> **TASK PROMPT**: Your answer must be the lines from the first record through the line that contains "The height and", copied exactly and without any pictures.

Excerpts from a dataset
┌────────
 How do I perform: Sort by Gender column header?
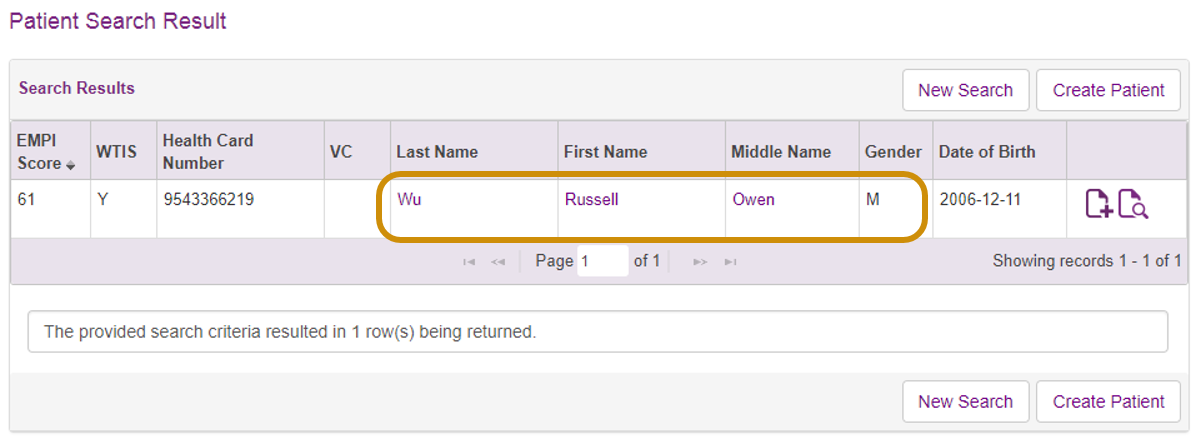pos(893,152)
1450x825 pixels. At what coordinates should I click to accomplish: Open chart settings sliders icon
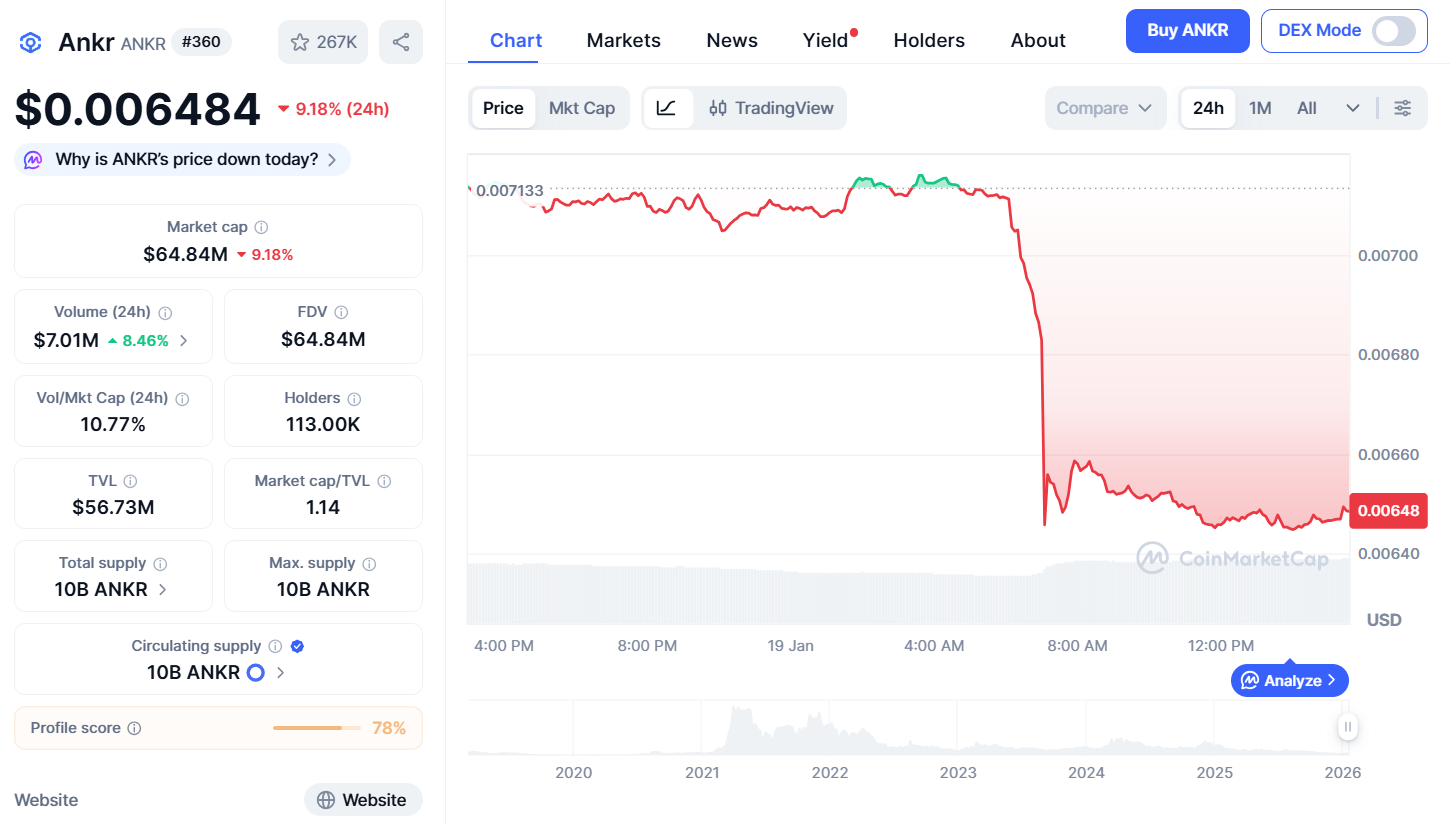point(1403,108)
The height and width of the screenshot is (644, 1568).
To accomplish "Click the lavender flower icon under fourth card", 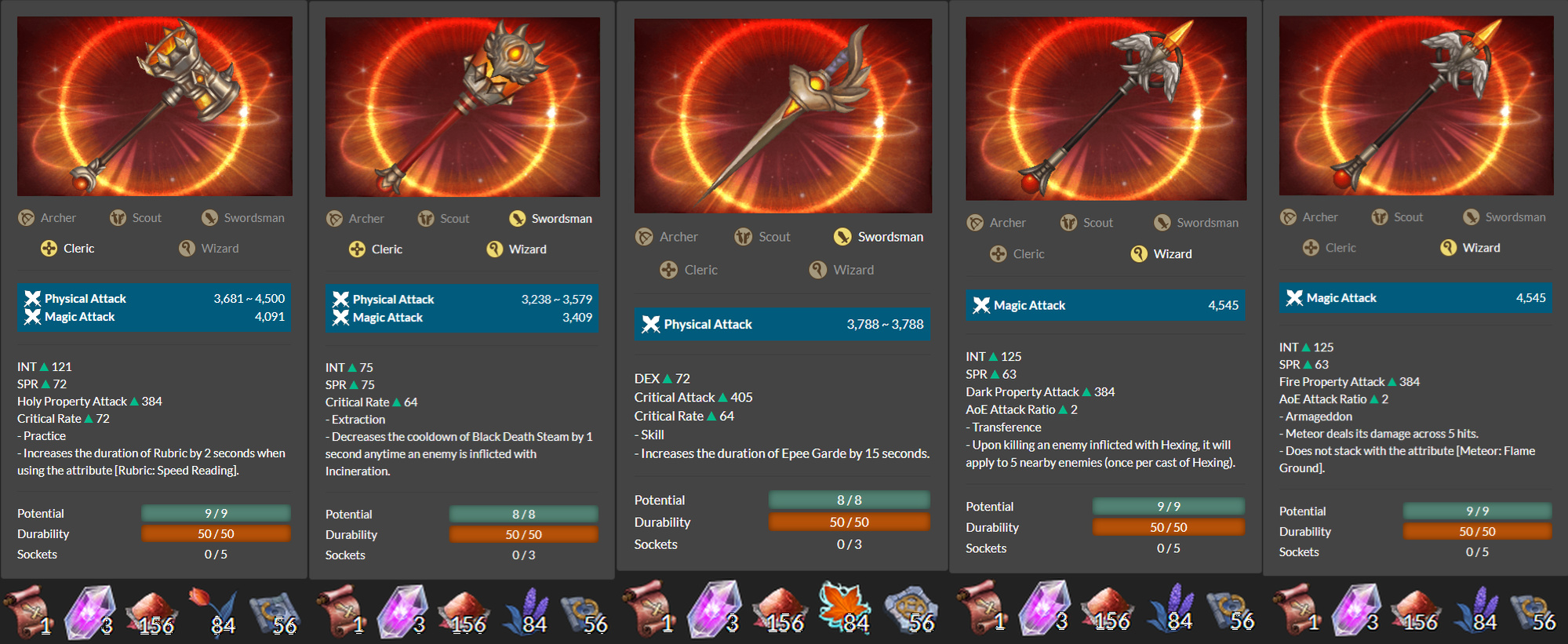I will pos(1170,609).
└────────
> **SOLUTION FOR THIS EXERCISE**:
 How do I perform: Sort by Gender column header?
pos(893,152)
1450x825 pixels. At what coordinates should I click to accomplish: Open chart settings sliders icon
point(1403,108)
The height and width of the screenshot is (644, 1568).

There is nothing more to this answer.